On the one hand, a logical presumption would be to expect better overall memory performance after intentional than after incidental learning as participants during intentional learning were given the possibility to prepare themselves for effective encoding of the presented study items. However, this was not indicated by the current results presented in this thesis, as memory performances across the two conducted ERP-studies were highly similar. Comparison of the behavioral results of Experiment 1 and Experiment 2 in fact appeared to indicate a trend in the opposite direction (see Table 2.1 and Table 3.1). Whereas memory accuracy to targets was somewhat higher in Experiment 1 than in Experiment 2, accuracy to non-targets and new items was slightly lower. Statistically, however, there was no significant difference in accuracy and reaction times between the two conducted experiments (all p- values > .21). These similarities in memory accuracy across the two studies cannot be explained by the exclusion of more participants in Experiment 2 whose test performance was below chance level, as in both experiments the same number of participants were excluded (2).

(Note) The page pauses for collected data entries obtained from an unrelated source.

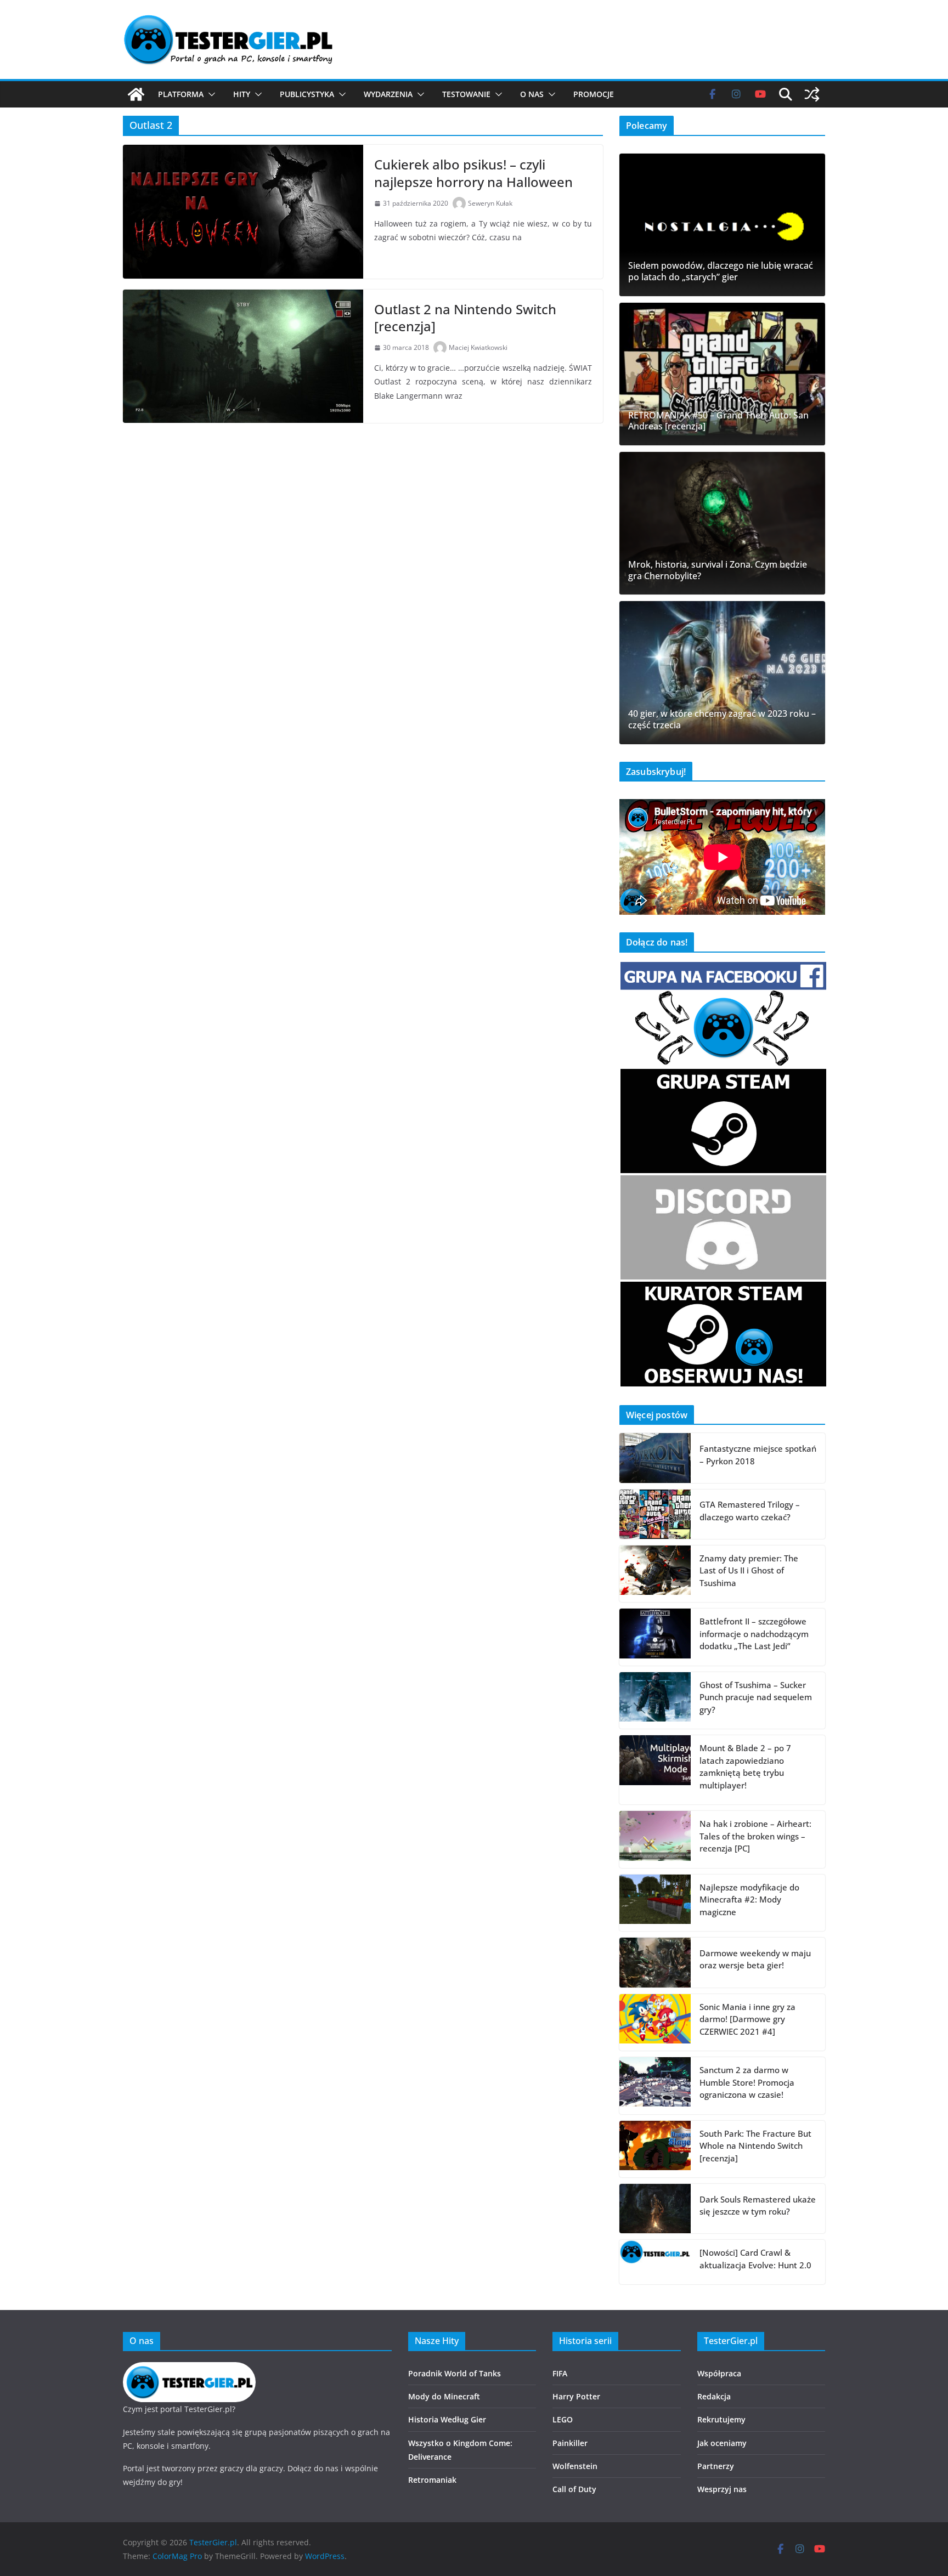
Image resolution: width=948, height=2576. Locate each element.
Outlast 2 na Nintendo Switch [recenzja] (465, 317)
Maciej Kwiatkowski (478, 347)
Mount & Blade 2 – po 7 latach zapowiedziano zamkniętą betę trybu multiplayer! (745, 1766)
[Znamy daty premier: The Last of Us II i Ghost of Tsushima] (655, 1574)
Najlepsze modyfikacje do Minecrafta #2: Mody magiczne (749, 1899)
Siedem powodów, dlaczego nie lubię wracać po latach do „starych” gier (720, 271)
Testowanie (466, 94)
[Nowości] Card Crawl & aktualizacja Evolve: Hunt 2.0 (755, 2259)
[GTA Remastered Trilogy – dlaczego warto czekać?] (655, 1514)
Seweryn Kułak (490, 203)
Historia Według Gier (447, 2419)
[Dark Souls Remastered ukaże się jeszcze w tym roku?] (655, 2208)
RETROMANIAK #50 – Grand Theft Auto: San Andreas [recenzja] (718, 421)
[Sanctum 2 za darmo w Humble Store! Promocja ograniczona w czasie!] (655, 2085)
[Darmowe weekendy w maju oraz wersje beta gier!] (655, 1962)
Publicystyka (307, 94)
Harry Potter (576, 2396)
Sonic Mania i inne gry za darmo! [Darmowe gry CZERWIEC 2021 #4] (747, 2019)
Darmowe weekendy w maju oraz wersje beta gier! (755, 1959)
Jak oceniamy (722, 2443)
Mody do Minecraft (444, 2396)
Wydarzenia (388, 94)
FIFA (559, 2373)
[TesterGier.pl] (136, 94)
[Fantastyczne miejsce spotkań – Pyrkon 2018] (655, 1457)
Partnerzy (715, 2466)
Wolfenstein (574, 2466)
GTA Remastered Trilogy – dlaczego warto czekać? (749, 1510)
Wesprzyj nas (722, 2489)
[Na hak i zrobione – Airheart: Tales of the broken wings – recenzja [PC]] (655, 1839)
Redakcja (714, 2396)
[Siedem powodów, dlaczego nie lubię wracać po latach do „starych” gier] (722, 225)
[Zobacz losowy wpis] (812, 94)
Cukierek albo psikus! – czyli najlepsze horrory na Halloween (473, 172)
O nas (532, 94)
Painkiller (570, 2443)
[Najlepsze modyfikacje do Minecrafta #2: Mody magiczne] (655, 1903)
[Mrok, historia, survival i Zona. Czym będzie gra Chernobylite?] (722, 523)
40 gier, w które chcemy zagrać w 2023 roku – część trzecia (722, 719)
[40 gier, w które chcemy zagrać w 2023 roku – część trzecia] (722, 672)
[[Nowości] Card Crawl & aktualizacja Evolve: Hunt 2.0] (655, 2262)
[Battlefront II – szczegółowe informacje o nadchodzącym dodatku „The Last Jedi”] (655, 1637)
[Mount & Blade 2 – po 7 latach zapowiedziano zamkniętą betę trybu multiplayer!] (655, 1769)
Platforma (181, 94)
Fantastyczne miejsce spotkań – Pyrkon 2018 (757, 1455)
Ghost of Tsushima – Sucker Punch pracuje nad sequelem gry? (755, 1697)
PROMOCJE (593, 94)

On the other hand, the similarity in memory performance across both studies might be unsurprising if the following thought is taken into consideration. Even though participants in Experiment 1 were informed beforehand that their memory performance would be tested on the following day, they were not informed about either the specific aspects of the study items that would be most relevant to encode nor about the precise nature of the memory test (e.g. simple old/new recognition, recall or a memory exclusion test). This implies that even though participants in Experiment 1 may have used strategies to learn the items (e.g. by naming the pictures, grouping reward cue with study item, rehearsing), these strategies might not have been particularly appropriate for carrying out a memory exclusion task. Apparently and in accordance with Craik and Lockhart (1972), instructions or intentions to learn might be

efficient only to the extent that they generate suitable learning operations and consequently outperform those encoding processes that would be involved during incidental learning. Furthermore, there is even the possibility that individually chosen encoding strategies might hinder elaborative processing of new information needed for subsequent, successful memory retrieval. For example, in one of the earliest studies that compared memory performance after intentional and incidental learning by Eagle and Leiter (1964), participants were tested with a free recall test or a recognition test, either in an intentional or incidental learning condition. The authors observed that free recall test subsequent memory performance was facilitated in the intentional but not in the incidental condition. However, this effect was reversed after recognition testing. Memory performance here was instead superior after incidental learning. The authors’ main conclusion from these results was that optimal processing during encoding depends on how memory is tested afterwards. That is, whether intentional encoding outperforms incidental encoding with respect to later memory performance depends on factors such as the degree of effectiveness of the applied encoding strategy, characteristics of the study task and the type of retrieval task at test, because different memory tests require slightly different learning operations.

For participants that took part in Experiment 1 (and in Experiments 3a-d), the best way to earn or to keep the most money was to retrieve all items regardless of the level of incentives. But because of the relatively high task difficulty and the long retention interval between study and test (24 hours), a suitable compromise would have been to focus on highly rewarding or highly punishing items respectively. This means that the most efficient retrieval strategy would be to adapt retrieval processes specifically towards the high value items. By contrast in Experiment 2, a deliberately engaged strategic account on later memory performance cannot be made because firstly, the delivery of reward was related to performance in the study task and not to performance at test and secondly, the testing situation was incidental.